In the last few years we have learnt a lot about the power and perils of data in different fields, from the communication industry to politics and fashion as well. For modern companies (and for political parties as well...) harvesting and owning data means to have invisible assets that can help them with a variety of issues from improving the quality of a product to growing one's business or influencing consumers' (or even voters'...) behaviour.
When we think of data we conjure up in our minds strings of numbers, values and information about web traffic, social media reach, customer reviews and demographics, combinations of the billions of data bytes out there, yet we rarely imagine data as something beautiful.

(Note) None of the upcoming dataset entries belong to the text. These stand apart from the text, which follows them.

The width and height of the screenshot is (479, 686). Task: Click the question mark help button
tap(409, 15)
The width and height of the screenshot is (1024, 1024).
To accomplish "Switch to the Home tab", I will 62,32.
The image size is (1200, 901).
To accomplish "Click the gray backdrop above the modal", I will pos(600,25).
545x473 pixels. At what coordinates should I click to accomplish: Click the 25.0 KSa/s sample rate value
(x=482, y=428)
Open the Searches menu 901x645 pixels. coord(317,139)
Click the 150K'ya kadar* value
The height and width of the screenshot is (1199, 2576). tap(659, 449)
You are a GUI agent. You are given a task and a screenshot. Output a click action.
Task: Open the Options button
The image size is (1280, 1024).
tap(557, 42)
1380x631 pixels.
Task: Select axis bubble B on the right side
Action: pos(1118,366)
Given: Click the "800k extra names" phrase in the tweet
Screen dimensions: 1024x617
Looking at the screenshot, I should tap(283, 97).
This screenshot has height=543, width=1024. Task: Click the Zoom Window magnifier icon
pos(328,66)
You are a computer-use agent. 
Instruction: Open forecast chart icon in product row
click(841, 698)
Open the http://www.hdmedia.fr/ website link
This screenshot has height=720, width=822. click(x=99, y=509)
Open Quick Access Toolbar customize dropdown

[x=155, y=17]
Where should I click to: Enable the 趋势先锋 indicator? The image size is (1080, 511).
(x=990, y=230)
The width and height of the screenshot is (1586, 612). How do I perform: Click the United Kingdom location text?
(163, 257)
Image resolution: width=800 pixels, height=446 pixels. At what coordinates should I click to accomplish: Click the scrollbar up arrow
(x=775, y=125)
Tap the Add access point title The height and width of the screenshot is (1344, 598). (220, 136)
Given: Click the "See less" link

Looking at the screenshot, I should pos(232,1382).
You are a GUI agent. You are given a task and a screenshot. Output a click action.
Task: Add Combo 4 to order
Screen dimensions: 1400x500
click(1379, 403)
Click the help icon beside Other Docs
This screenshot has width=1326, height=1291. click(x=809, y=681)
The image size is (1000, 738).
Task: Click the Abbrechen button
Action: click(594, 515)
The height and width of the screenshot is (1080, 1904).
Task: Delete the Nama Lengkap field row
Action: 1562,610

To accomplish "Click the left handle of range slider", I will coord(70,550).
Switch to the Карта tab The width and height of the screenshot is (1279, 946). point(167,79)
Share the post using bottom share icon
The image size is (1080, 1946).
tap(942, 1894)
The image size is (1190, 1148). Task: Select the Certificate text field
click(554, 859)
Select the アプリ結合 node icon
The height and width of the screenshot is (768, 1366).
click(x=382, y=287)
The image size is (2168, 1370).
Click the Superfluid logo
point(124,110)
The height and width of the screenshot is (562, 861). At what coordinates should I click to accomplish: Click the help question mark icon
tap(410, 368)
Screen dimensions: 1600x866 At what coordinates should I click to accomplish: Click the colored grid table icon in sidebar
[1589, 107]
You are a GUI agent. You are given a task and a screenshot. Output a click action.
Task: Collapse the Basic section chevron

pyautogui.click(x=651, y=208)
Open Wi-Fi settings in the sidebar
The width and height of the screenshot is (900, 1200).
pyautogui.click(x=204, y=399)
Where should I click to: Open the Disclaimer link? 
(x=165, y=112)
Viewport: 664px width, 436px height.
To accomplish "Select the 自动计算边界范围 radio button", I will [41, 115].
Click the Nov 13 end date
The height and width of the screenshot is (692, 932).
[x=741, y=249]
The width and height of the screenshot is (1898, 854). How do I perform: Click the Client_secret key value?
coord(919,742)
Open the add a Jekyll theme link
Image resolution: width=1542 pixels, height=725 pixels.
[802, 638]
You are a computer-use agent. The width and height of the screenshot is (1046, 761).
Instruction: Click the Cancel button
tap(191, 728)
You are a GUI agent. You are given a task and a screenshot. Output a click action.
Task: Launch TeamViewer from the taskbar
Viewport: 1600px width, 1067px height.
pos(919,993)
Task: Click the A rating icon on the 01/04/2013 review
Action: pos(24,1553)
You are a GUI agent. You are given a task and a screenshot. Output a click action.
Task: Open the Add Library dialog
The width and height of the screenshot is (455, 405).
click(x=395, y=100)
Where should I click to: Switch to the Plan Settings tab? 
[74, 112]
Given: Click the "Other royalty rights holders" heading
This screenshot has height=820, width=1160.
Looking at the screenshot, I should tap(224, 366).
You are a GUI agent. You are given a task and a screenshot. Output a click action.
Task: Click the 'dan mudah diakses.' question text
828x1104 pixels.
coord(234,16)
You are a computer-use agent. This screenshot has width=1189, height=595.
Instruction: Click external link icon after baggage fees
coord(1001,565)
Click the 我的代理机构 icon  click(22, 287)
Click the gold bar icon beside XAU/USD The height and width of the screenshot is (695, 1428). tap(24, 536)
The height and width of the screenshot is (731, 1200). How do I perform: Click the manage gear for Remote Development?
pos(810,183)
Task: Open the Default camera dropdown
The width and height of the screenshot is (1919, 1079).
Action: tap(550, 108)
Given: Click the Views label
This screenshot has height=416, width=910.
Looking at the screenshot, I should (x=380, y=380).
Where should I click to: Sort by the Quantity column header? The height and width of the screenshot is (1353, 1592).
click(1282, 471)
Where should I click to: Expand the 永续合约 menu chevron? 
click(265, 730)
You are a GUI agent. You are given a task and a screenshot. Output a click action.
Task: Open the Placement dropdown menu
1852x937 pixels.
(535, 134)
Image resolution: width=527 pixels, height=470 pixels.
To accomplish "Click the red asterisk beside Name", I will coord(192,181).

The beauty of data stands indeed in the fact that, through data, we can collect an incredible amount of information in a relatively short time. But can data have an aesthetic power as well? Can data be beautiful or can they be turned into a visual story? Yes, they can, at least according to Ryoji Ikeda.
The Japanese artist and composer often combines minimal acoustic compositions with fields of digitally rendered information. Algorithms are employed in his practice to capture and reflect the world surrounding us and the results of these data visualizations can be incredibly intriguing.
One of Ikeda's data based works – "data-verse 1" (2019) – is currently on display in the Arsenale section of the 58th International Art Exhibition in Venice. The work - completing an epic cycle of works visualising large quantities of digital information - consists in a large-scale high-definition screen on which scientific data are projected.
Ikeda combined data from CERN, NASA and The Human Genome Project, coming up with mathematical compositions in which the artist mixed raw data with an auditory pattern. The resulting digital artwork invites viewers to consider the difference in scale between small particles such as data and the enormity of the universe, but also the incredible amount of data that can be elaborated in a very short time and the information processed by our brains.
Pixels and noises are used as the building block for this installation that turns data from invisible entities into visible ones, prompting us to consider how these bytes influence our lives.
The electronic music in the background adds another layer to the installation, alluding at other dimensions and reminding us that the universe of data is even more complex than we can imagine.
The data form a complex puzzle of information, almost a poem in digital verses visualised and processed by visitors.
If you want to have a more physical rather than visual interpretation of data, head to the Giardini's Central Pavilion, here you'll find Ikeda's "spectra III" (2008/2019).
The latter consists in a corridor bathed in blinding fluorescent LED lighting tubes. The corridor is so bright that most visitors are forced to shield their eyes or focus on the ground, and that's to replicate the sensation of being immersed in an ocean of data, and being unable to process what we see, as if our senses were completed wiped-out.
Though painful to the eyes, the corridor is also a sublime experience, almost a neutral landscape from a mysterious sci-fi dimension that, with its bliding excess of light, leaves you disorented and almost sick, just like an avalanche of data would do.